- **REQUIRED WORK**: Below are records; copy every line in them that holds the word "time".

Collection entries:
══════════

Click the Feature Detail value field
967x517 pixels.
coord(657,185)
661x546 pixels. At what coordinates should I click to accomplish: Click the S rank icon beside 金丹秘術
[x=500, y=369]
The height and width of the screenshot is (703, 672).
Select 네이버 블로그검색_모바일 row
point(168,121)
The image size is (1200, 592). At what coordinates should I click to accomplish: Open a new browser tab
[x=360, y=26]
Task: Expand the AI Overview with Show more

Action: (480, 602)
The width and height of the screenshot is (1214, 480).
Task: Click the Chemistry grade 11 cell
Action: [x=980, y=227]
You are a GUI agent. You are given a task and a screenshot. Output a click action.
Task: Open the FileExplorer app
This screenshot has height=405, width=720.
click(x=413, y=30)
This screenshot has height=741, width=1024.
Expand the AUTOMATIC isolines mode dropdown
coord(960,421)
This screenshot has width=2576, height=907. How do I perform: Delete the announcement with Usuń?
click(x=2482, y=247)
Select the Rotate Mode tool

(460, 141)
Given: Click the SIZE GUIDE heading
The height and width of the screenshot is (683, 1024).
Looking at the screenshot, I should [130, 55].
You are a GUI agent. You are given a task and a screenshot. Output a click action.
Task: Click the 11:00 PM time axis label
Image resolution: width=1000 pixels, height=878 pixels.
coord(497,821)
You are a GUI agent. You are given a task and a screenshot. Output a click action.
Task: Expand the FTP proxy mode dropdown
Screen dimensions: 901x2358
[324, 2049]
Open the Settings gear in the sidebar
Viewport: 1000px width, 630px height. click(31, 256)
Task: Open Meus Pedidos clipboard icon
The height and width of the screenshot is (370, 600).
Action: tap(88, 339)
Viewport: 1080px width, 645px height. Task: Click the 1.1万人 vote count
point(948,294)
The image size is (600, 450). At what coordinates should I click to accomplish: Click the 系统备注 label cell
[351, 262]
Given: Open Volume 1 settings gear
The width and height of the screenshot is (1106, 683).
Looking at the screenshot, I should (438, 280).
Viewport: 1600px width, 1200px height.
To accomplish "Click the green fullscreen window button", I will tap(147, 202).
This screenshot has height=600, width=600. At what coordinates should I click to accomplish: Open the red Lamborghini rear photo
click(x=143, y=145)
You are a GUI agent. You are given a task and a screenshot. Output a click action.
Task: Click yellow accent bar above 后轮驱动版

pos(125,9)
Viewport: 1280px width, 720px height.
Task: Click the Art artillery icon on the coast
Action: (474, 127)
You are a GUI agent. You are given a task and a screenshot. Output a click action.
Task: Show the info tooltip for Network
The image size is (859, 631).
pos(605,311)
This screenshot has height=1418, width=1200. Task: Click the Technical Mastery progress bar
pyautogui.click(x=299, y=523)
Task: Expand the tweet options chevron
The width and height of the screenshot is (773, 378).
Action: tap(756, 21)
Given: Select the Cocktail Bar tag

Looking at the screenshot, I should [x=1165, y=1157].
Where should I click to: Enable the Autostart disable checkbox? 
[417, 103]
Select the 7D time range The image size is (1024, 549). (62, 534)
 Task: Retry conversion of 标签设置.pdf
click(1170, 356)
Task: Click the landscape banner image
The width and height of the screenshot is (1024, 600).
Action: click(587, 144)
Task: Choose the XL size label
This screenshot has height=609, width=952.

══════════

- **THE ANSWER**:
Task: Click the 11:00 PM time axis label
Select the 7D time range The image size is (1024, 549). (62, 534)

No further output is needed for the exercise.